By Emma Farge
GENEVA (Reuters) – A series of public hearings with victims of alleged Israeli human rights violations opened at the United Nations in Geneva on Monday, with Israel dismissing them as “sham trials”.
The independent Commission of Inquiry, established by the U.N. top human rights body last year, plans five days of hearings which it says will be impartial and examine the allegations of both Israelis and Palestinian authorities.
However, Israel said the hearings were convened with little notice and pointed to an “anti-Israel” agenda.
“This (COI) and the convening of these sham trials shame and undermine the Human Rights Council,” it said in a statement issued by its diplomatic mission in Geneva.
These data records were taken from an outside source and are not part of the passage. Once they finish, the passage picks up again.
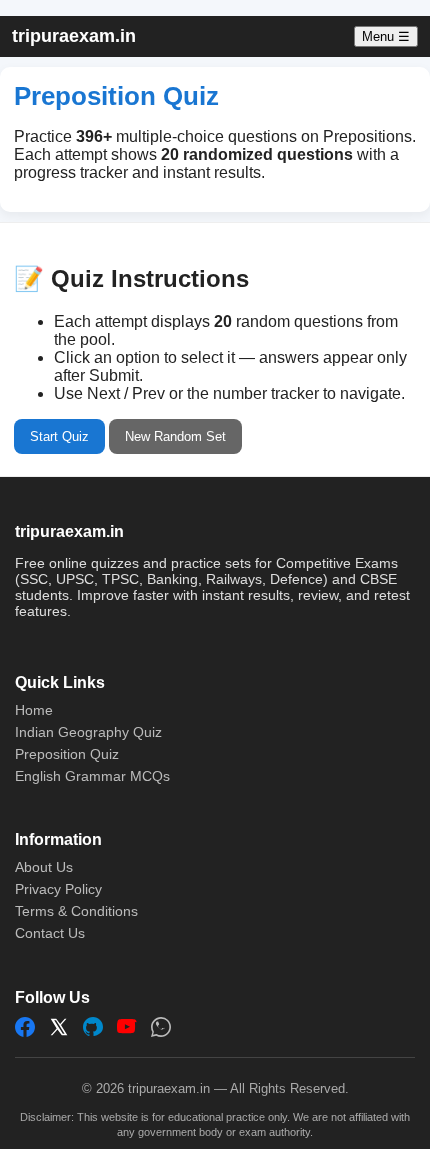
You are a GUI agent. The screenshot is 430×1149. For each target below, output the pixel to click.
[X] (59, 1027)
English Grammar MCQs (92, 776)
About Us (44, 867)
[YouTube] (127, 1027)
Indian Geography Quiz (88, 732)
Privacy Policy (58, 889)
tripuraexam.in (74, 36)
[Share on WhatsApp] (161, 1027)
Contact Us (50, 933)
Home (34, 710)
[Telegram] (93, 1027)
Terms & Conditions (76, 911)
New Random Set (175, 436)
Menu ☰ (386, 36)
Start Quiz (59, 436)
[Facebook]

A U.N. human rights office has previously dismissed allegations of bias and said Israel had not cooperated with the commission’s work.
The focus of the first set of hearings will be on the closure orders of a number of Palestinian organisations by Israel in August and the killing of the Palestinian-American reporter Shireen Abu Akleh in May.
The U.N. rights office has said its findings suggest that she was killed by Israeli forces while an Israeli investigation concluded she was likely to have been unintentionally shot by an Israeli soldier.
On the first day, three representatives from shuttered Palestinian non-governmental organisations will testify.
Neither the hearings nor the U.N. Human Rights Council have any legal powers. But investigations launched by the council are sometimes used as evidence before national or international courts.
Besides Israel, its ally the United States has criticised the U.N. Human Rights Council for what it has described as a “chronic bias” against Israel. It quit the body over this in 2018 and only fully rejoined this year.
The three-member COI was created after the 11-day conflict in May, 2021 during which 250 Gaza Palestinians and 13 people in Israel died. The inquiry mandate includes alleged human rights abuses before and after that and seeks to investigate the root causes of the tensions.